Im Rahmen feministischer Diskurse hat sich für diesen Sachverhalt der Begriff „Intersektionalität“ herausgebildet, der „Überkreuzung“ verschiedener Differenzen. Auch deshalb geht es im Feminismus nicht nur um „Frauen und Männer“, sondern es geht immer um die Welt als Ganze. Die Geschlechterdifferenz ist in der Welt zwar ein grundlegendes Prinzip, und die Welt lässt sich nicht verstehen, wenn man den Faktor Geschlecht unberücksichtigt lässt. Aber zugleich ist die Geschlechterdifferenz niemals isoliert von anderen Verhältnissen zu betrachten.
Inwiefern können diese feministischen Diskurse nun die kommunale Gleichstellungsarbeit befruchten und voranbringen?
Darauf kann ich Ihnen keine Antwort geben, sondern das muss sorgfältig diskutiert und auf jeweilige konkrete Situationen vor Ort bezogen werden. Aber ich hätte einen Vorschlag für den Anfang, und zwar den, das „Wording“ noch einmal zu bedenken. So wie es richtig war, sich von der falschen Formel der „Frauenförderung“ zu verabschieden, so wäre es meiner Ansicht nach an der Zeit, sich auch von der Formel der „Gleichstellung“ zu verabschieden. Denn das verleitet uns doch immer wieder dazu, nach einer allgemeinen Norm oder Instanz zu suchen, unter der die vielen unterschiedlichen Menschen „gleich“ sind. Ein besserer Oberbegriff für das, was kommunale, also staatliche Aufgabe in diesem Zusammenhang ist, wäre meiner Ansicht nach der Begriff der „Differenzvermittlung“. Denn wir brauchen verantwortliche, durchdachte und erprobte Verfahrensweisen, damit sich die vielen unterschiedlichen Menschen, die in einer Kommune leben, mit ihren jeweiligen Perspektiven, Wünschen, Talenten und Interessen aktiv am kommunalen Leben beteiligen. Nicht nur Frauen und Männer, in ihrer Unterschiedlichkeit, sondern die ganze Bandbreite menschlicher Pluralität.

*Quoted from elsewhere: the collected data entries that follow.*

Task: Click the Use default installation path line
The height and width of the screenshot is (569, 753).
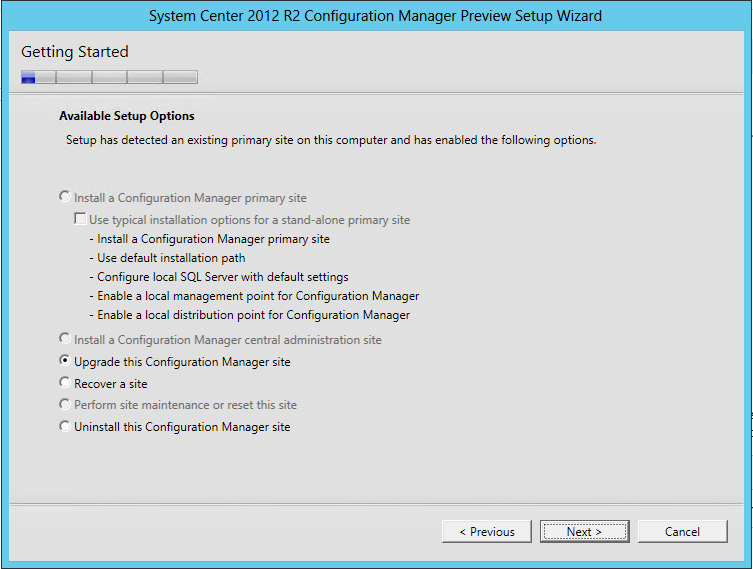Action: [167, 258]
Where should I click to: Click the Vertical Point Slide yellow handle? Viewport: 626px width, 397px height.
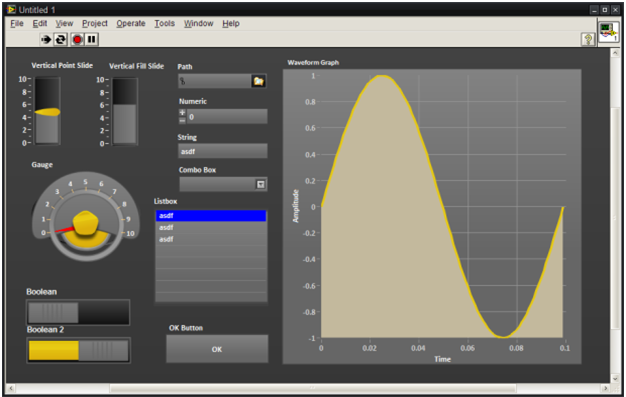[48, 112]
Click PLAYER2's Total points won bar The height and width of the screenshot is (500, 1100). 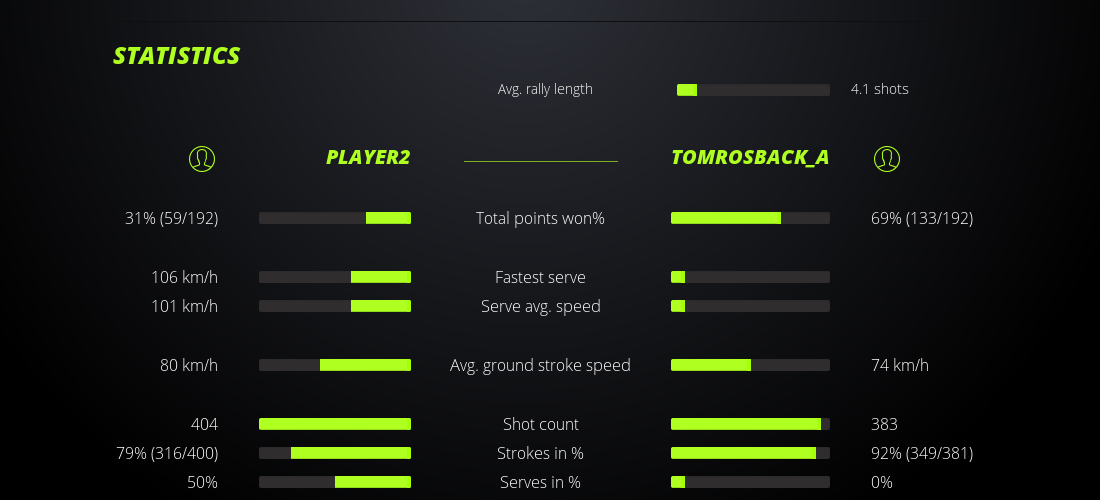click(x=335, y=218)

Differenzvermittlung bedeutet, Räume zu schaffen, wo wir uns begegnen können, ohne dass von vornherein feststeht, wer hier „normal“ und wer „anders“ ist. Wo wir uns füreinander interessieren, und gerade auch dann, wenn die anderen mich überraschen, mich irritieren, wenn es Konflikte gibt.
Ich würde übrigens wetten, dass ein Großteil dessen, was Gleichstellungsbeauftragte konkret im Alltag tun, in Wirklichkeit ohnehin schon eher „Differenzvermittlung“ als „Gleichstellung“ ist. Und genau aus diesem Grund ist ihre Arbeit nach wie vor enorm wichtig und wird hoffentlich auch hier in Dresden noch lange fortgeführt werden.